記者はとても驚いた。2月26日から始まった2018年秋冬パリ・コレクションはシベリアからの大寒波に襲われ連日氷点下の寒さだったが、本格的な毛皮のコートを着ている関係者はほとんど見かけず、アウターの主役は、カラフルなフェイクファーかダウンコートだ。それが時代の流れだ。
「クレアよ、なぜ?」が、記者の心の声だった。使用しているのがリアルファーならば、理由を教えてほしい。なぜこのご時世に、あえてゴージャスな毛皮を、ファーストルックから立て続けに見せるのか。リアルもフェイクもデザイナーの選択肢のひとつだが、なぜあえて今、こんなに、冒頭から?と頭の中に疑問符がいくつも浮かんた。ショーにはほかに巨大なリボンを飾ったシルクサテンのドレスやマスキュリンなグレーのパンツスーツ、トレンチコートとケープが合体したアウターなど多くのアイテムが登場したが、終わって印象に残ったのは、なんと言いっても毛皮のコートだった。
後日展示会に行って、それらがすべてフェイクファーであるとと知ったが、10cmの距離で見ても区別がつかない。よい意味での大きな裏切りが心地よかった。
ショーのインスピレーションは、2つの映画だそうだ。ひとつは2008年のイギリス映画「Hunger」で、刑務所内での囚人に対する暴力と囚人たちの尊厳のための抗議行動を描いた作品。もうひとつは15年のドイツ映画「B-Movie: Lust & Sound in West-Berlin 1979-1989」で、壁が崩壊する前の西ベルリンにおける若者の音楽シーンを描いたこのドキュメントタリ映像では、暴力的なエネルギーを発する若者たちが切り取られている。見ればすぐにわかるが、どちらも暗たんとした、そして同時に不思議とピュアな気落ちにさせられる映像である。こういった題材をクレアが選ぶこともやはり意外だが、同時に「これも私の表現なんだ」というクレアの意思が伝わってくる。
昨年10月、同様に強くどこかマスキュリンな印象を残したデビューショーの後、バックステージでクレアに「意外でした」と伝えると「これも私なの。むしろこれが本来の私なの」と返ってきたのが印象的だった。
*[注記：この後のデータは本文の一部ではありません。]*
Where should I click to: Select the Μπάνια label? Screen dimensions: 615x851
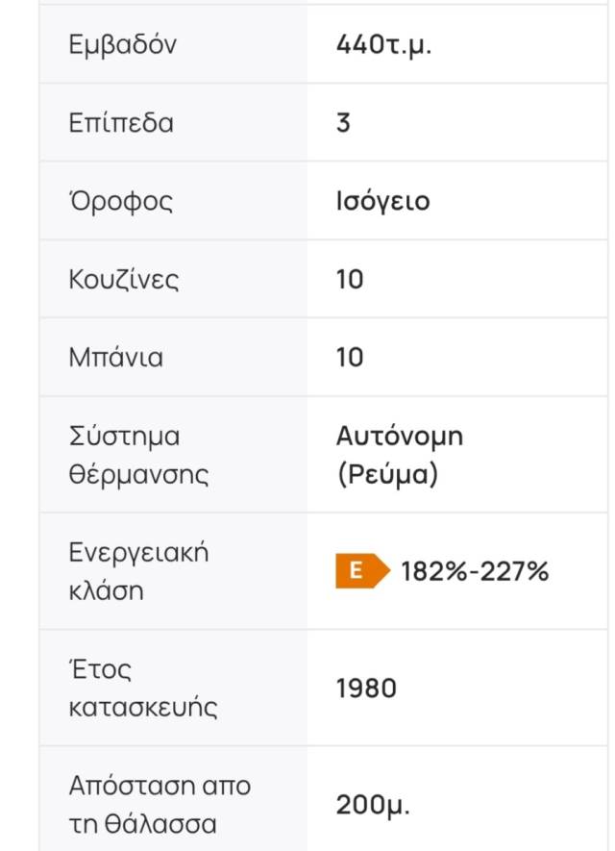click(x=116, y=358)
ほのぼの、ゆったり、リラックス……。そういった言葉とは一見すると対照的な新しい「ジバンシィ」の世界観は、見ていて癒されこそしないが、目が離せないものがある。それは、強くてピュアというキーワードが今のファッションシーン全体に欠けている要素だからかもしれない。そしてその表現に使ったのが、フェイクファー。その選択がにくい。次に彼女に会った時は、このギャップについてぜひ聞いてみたいと思う。